Although after 1895 Rhodes was to play a minor role in politics as Lord Milner became High Commissioner in South Africa he reinvented himself as an Imperial hero and in 1898, at a time when there were worldwide threats to the Empire, Rhodes became the leader of the Progressive Party which became under his leadership a jingoistic party.


Rhodes now was spending more and more time in his Rhodesia and following his death in 1902 the territories of the British South Africa Company (BSAC) came closest to realising Rhodes’ dream. Southern Rhodesia (Matabeleland, Mashonaland and Manicaland) remained under the control of the Company until 1923 when it passed over to settler self government without any period of imperial government whilst Northern Rhodesia (including Barotseland) came under Colonial Office control in 1923. A federation of the former Company territories was effected in1953, an event which would have delighted Rhodes, but it only lasted until 1963 when northern Rhodesia became the independent state of Zambia whilst southern Rhodesia seceded from the Commonwealth in 1965 and was run by the white minority settler population – colonial government free from Imperial interference for which Rhodes had strived for much of the later years of his life.

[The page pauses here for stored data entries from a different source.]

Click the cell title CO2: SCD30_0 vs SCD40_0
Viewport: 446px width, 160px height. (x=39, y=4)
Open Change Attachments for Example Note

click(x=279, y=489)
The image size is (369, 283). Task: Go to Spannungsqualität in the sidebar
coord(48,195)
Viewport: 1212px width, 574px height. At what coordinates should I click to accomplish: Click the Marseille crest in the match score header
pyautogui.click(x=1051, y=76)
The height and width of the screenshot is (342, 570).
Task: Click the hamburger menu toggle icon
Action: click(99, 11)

Rhodes in the last years of his life was able to cast himself as the archetypal imperialist and his early biographers helped to create the image of a man who was a model Englishman – someone who embodied English virtues by working tirelessly for the Empire and developing territories and civilizing ‘savages’, someone who was hard working, honest, who led a simple life and did not dress ostentatiously. Such an image remained the standard view of Rhodes until the decline of the British Empire since when his life has been subject to different interpretations. He is now seen not as the selfless imperialist but as a money-lord who used his wealth to make himself as powerful as possible and create his own state. He was corrupted by power and became intolerant of the ways of democracy, doing deals behind people’s backs and believing everyone had their price.


Although the territories of the former BSAC are now free of imperial and colonial control, the legacy of Rhodes and the British settlers is there. The English language and British parliamentary, judicial and educational systems resemble those introduced by the British to a greater or lesser degree whilst the railway and telegraph systems are those largely built by the British.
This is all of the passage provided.